Taiwán reafirma que no cederá ante las presiones de China: no buscará escalar el conflicto, pero tampoco tolerará intimidaciones ni cambios unilaterales del statu quo en el estrecho. El ministro de Relaciones Exteriores, Lin Chia-lung, advirtió que el expansionismo autoritario de Pekín plantea retos importantes para la paz y la estabilidad, tanto en Asia como a nivel global, según Fox News.
Una crisis en el estrecho tendría repercusiones económicas mundiales. Lin señaló que alrededor del 90% de los semiconductores avanzados se fabrican en Taiwán y que cerca del 50% del comercio marítimo global circula por el estrecho, de modo que cualquier perturbación afectaría de inmediato la producción tecnológica y las cadenas de suministro internacionales.
El ministro afirmó que la situación impuesta por China amenaza la seguridad de Taiwán y su sistema democrático, y subrayó el papel clave de la comunidad internacional, especialmente de Estados Unidos, para frenar los intentos de Pekín de cambiar las reglas del juego. Lin expresó agradecimiento hacia Estados Unidos y otros aliados e indicó medidas concretas de apoyo: en diciembre pasado Washington aprobó un paquete de venta de armas por 11 000 millones de dólares y promulgó actos legislativos como la implementación de garantías para Taiwán y la Ley de Autorización de Defensa Nacional para el año fiscal 2026, que reflejan el respaldo bipartidista estadounidense.

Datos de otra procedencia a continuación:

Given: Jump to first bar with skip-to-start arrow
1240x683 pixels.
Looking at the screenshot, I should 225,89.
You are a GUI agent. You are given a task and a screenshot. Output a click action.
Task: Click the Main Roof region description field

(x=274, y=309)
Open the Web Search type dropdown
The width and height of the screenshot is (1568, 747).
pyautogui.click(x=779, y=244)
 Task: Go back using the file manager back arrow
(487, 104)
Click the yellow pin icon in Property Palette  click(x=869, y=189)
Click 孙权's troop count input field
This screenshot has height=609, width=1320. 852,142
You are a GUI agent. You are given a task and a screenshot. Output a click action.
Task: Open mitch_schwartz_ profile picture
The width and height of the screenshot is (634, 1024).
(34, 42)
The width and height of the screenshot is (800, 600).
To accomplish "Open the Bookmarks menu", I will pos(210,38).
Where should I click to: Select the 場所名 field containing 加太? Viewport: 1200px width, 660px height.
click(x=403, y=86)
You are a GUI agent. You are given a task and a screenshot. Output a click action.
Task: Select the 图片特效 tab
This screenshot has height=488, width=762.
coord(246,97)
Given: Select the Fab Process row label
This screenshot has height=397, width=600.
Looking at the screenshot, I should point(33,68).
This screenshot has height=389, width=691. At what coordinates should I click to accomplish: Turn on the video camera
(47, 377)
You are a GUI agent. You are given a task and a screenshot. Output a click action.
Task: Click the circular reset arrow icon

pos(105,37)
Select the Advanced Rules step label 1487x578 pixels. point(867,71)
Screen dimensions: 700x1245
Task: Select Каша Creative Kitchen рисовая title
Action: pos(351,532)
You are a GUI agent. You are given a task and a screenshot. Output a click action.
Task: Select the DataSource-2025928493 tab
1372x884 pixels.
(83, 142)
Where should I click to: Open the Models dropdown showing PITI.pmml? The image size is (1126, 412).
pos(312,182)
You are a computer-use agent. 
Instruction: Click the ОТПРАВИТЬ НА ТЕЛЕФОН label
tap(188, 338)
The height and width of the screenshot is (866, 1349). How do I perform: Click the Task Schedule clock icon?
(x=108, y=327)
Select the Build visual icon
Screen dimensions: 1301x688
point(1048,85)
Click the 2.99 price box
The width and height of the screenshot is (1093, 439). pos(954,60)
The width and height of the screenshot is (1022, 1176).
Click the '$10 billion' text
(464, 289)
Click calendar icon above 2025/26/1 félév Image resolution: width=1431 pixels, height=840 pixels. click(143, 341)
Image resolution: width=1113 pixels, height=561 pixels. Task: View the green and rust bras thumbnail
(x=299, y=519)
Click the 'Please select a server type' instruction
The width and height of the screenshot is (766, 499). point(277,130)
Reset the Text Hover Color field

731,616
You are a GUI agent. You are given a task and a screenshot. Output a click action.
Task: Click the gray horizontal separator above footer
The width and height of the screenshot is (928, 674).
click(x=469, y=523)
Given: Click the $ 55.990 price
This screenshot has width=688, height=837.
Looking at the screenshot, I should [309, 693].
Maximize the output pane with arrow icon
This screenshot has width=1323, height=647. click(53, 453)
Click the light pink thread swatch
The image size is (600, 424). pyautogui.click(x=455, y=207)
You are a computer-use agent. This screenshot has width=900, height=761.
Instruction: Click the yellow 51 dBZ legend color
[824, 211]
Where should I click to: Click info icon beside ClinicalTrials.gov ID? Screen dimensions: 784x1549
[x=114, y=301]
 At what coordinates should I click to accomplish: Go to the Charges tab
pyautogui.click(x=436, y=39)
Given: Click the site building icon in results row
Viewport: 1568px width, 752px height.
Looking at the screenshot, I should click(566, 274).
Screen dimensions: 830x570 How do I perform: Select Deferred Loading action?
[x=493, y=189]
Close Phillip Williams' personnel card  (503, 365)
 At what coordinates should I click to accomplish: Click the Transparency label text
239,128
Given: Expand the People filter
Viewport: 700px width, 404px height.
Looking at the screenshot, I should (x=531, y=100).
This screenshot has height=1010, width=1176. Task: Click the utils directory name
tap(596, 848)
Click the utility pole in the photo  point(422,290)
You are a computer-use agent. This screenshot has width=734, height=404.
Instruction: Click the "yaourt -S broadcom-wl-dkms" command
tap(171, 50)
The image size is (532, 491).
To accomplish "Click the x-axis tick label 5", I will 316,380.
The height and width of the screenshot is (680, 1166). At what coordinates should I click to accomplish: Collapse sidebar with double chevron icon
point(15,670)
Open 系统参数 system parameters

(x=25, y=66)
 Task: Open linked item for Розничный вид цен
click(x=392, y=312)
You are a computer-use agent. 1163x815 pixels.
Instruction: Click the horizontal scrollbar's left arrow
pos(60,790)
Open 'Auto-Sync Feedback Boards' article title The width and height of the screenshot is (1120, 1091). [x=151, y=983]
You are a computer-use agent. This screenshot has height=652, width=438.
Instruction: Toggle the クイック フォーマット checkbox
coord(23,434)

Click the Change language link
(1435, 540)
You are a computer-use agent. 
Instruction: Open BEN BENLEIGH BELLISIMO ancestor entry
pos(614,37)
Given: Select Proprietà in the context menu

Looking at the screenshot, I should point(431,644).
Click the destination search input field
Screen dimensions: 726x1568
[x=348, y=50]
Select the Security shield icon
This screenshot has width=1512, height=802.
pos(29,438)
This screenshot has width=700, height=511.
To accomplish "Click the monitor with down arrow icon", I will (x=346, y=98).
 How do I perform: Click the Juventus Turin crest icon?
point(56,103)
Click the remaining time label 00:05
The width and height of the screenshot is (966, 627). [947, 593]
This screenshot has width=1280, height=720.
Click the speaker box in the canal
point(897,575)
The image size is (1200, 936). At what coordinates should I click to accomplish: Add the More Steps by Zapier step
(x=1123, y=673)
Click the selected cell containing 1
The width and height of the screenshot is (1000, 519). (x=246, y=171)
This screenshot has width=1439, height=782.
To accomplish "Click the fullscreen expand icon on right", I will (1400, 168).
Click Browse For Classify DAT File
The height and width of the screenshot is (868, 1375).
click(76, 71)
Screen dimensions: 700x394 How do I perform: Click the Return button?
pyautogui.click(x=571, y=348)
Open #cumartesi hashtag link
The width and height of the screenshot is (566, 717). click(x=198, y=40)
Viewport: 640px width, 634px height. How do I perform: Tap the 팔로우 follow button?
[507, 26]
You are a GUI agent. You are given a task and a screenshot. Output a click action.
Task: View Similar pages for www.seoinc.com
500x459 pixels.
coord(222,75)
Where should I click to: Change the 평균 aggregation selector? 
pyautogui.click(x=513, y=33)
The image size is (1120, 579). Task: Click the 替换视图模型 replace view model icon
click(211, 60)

Perspectiva estratégica y advertencias de Taipéi
Lin describió a Pekín como un factor desestabilizador que intenta alterar el statu quo y presionar a países pacíficos. Señaló que, tras la concentración de poder de Xi Jinping, China ha dejado de hablar de una unificación pacífica y ha recurrido a amenazas explícitas sobre el uso de la fuerza.
En 2024, Xi ordenó a las fuerzas armadas chinas que completaran los preparativos para una operación sobre Taiwán antes de 2027. Según Lin, las maniobras recientes evidencian que las ambiciones de Pekín van más allá de la isla y suponen un riesgo creciente para la estabilidad del Indo‐Pacífico y del mundo.
La posición de Taiwán en la industria de semiconductores refuerza la prioridad estadounidense de mantener la estabilidad en el estrecho; los responsables políticos de EE. UU. reconocen que esa industria y las cadenas vinculadas son esenciales para la seguridad económica del país.
En ese contexto, Lin destacó las inversiones crecientes de empresas taiwanesas en Estados Unidos, en particular el compromiso de Taiwan Semiconductor Manufacturing Company (TSMC) por 165 000 millones de dólares en Arizona. Taipei busca además facilitar el acceso de compañías que deseen invertir en EE. UU., en medio de la competencia estratégica entre Washington y Pekín y la reconfiguración de las cadenas globales de suministro.
Relación bilateral Taiwán-Estados Unidos y enfoque en defensa
Lin Chia‐lung subrayó la “continuidad estratégica” de la política estadounidense hacia Taiwán en materia de seguridad y de cooperación tecnológica, incluida la inteligencia artificial, y citó la Estrategia Nacional de Seguridad de EE. UU. que destaca la importancia geopolítica de Taiwán como punto de conexión entre el noreste y el sudeste asiático.
En cuanto a capacidades defensivas, el canciller recordó que el presidente Lai Ching‐te anunció un aumento del presupuesto de defensa que superará el 3% del PIB en 2026 y alcanzará el 5% en 2030. Aunque hay resistencias en el Parlamento, los principales partidos apoyan públicamente reforzar la cooperación en seguridad con Estados Unidos y adoptar una postura más disuasiva para prevenir un conflicto.
China continúa considerando a Taiwán como una “parte sagrada e inseparable” de su territorio, pese a no haber gobernado la isla desde 1949. Actualmente solo once países y la Santa Sede reconocen formalmente la soberanía de Taiwán, pero Pekín mantiene su rechazo ante décadas de autonomía de la isla.
Lin recordó que en junio pasado los portaaviones chinos Liaoning y Shandong realizaron maniobras más allá de la segunda cadena de islas, la primera vez que ambos operaron juntos en el Pacífico occidental. Las continuas operaciones militares —que involucran a la Armada, el Ejército, la Fuerza Aérea y la Guardia Costera— son percibidas por Taipéi como actos de castigo por la negativa de la isla a aceptar la autoridad de Pekín y como posibles preparativos para un bloqueo o un conflicto armado.
El ministro concluyó que la paz y la estabilidad en el estrecho de Taiwán son esenciales para el bienestar global. Su gobierno, dijo, reforzará alianzas basadas en valores y promoverá la diplomacia económica y tecnológica para proteger la soberanía y la estabilidad en la región del Indo‐Pacífico.